Dalam keterangannya Koordinator Front Rakyat Advokasi Sawit Eva Susanti Bande mengatakan,
“Konflik Agraria di Sulawesi Tengah ini seperti tidak berujung. Satu persatu letupan konflik terus muncul diakibatkan oleh ekspansi perusahaan sawit. Lagi-lagi kami FRAS Sulteng mendesak Pemerintah Provinsi Sulawesi Tengah untuk menghentikan aktifitas perusahaan PT Karunia ALam Makmur yang beroperasi didalam wilayah adat Suku Tau Taa Wana Burangas, serta melakukan pemulihan hak hidup masyarakat adat,”Ucap Eva Bande dalam keterangan rilisnya.

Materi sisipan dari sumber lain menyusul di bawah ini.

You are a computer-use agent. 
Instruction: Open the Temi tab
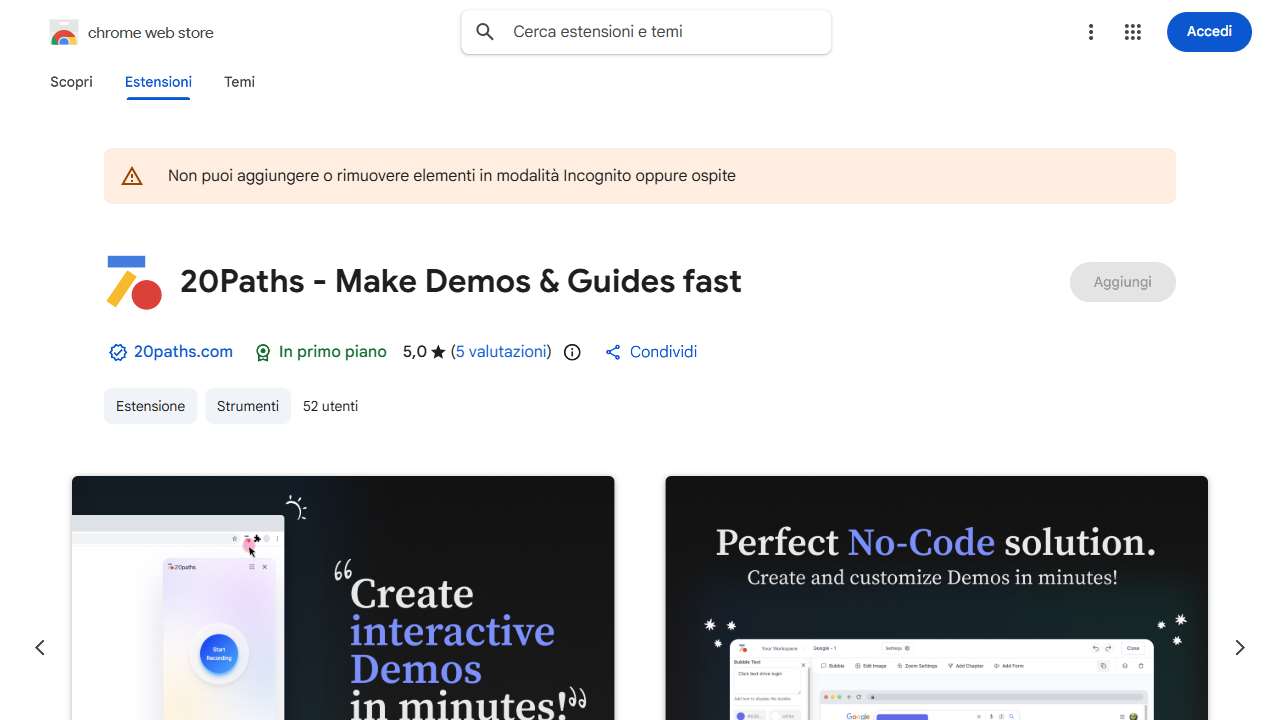[x=239, y=82]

Pemimpin negara ini setiap tahunnya merayakan hari kemerdekaan dengan menggunakan pakaian adat, namun tidak kelihatan perlindungan negara ini terhadap masyarakat adat yang berada di daerah
daerah terpencil yang menjadi korban ekspansi perusahaan perkebunan skala besar.
Masyarakat adat selalu terpinggirkan ketika terjadi konflik agraria, akan tetapi selalu menjadi.sanjungan ketika mendekati momentum politik, seperti apa yang dikatakan oleh ketua adat Desa Winangabino,
“Kami menuntut hak kami agar dikembalikan kepada masyarakat, kami tidak pernah memberikan persetujuan untuk aktifitas perusahaan perkebunan sawit. Terus terang kami merasa hidup disana itu,” ujar Eva Bande.
Sebelumnya masyarakat adat Tau Taa Burangas juga telah melaporkan masalah tersebut kepada Pemerintah Kabupaten dan DPRD Morowali Utara, namun belum mendapatkan penyelesaian yang jelas dan tuntas.